On the infrastructure side, GPT-5.5 was co-designed with, trained using, and is served on NVIDIA GB200 and GB300 NVL72 systems. In a somewhat recursive development, Codex and GPT-5.5 itself were used to help build the infrastructure that serves the model. The team used Codex to analyze weeks of production traffic patterns and write custom heuristic algorithms to better partition and balance workloads — an effort that resulted in a more than 20% increase in token generation speeds. NVIDIA’s VP of Enterprise AI, Justin Boitano, described GPT-5.5 as enabling teams to “ship end-to-end features from natural language prompts, cut debug time from days to hours, and turn weeks of experimentation into overnight progress in complex codebases.“

As of April 23, GPT-5.5 is rolling out to Plus, Pro, Business, and Enterprise users in ChatGPT and Codex. GPT-5.5 Pro — the higher-compute version — is rolling out to Pro, Business, and Enterprise users. API access is coming soon, with OpenAI saying it’s working closely with partners and customers on the safety and security requirements for serving the model at scale. The API pricing for developers will be $5 per million input tokens and $30 per million output tokens when it lands.

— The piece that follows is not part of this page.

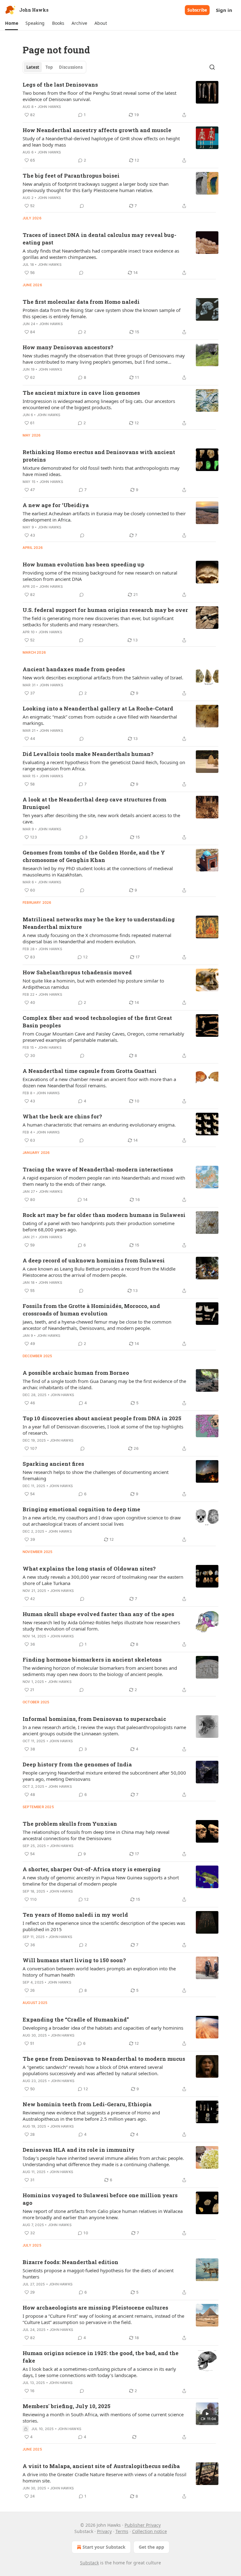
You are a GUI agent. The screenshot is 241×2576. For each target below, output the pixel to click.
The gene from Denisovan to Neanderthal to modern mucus (104, 2058)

What makes this moment interesting is the broader context. OpenAI has been releasing models at a pace that would have seemed implausible even two years ago. GPT-5.3 came in February, GPT-5.4 in March, and now GPT-5.5 barely six weeks later. Competitors are moving just as fast. Anthropic, Google, and xAI are all shipping at a similar cadence. The race is genuinely fast, and the gap between what AI could do a year ago and what it can do now is significant.

GPT-5.5 feels like a model that wants to be less of a tool you use and more of a collaborator you work alongside. Whether that framing holds up in the day-to-day reality of how people actually use it is something that will shake out over the coming weeks. But if the early reactions from engineers, researchers, and enterprise teams are any guide, OpenAI has shipped something that a lot of people are going to find very hard to put down.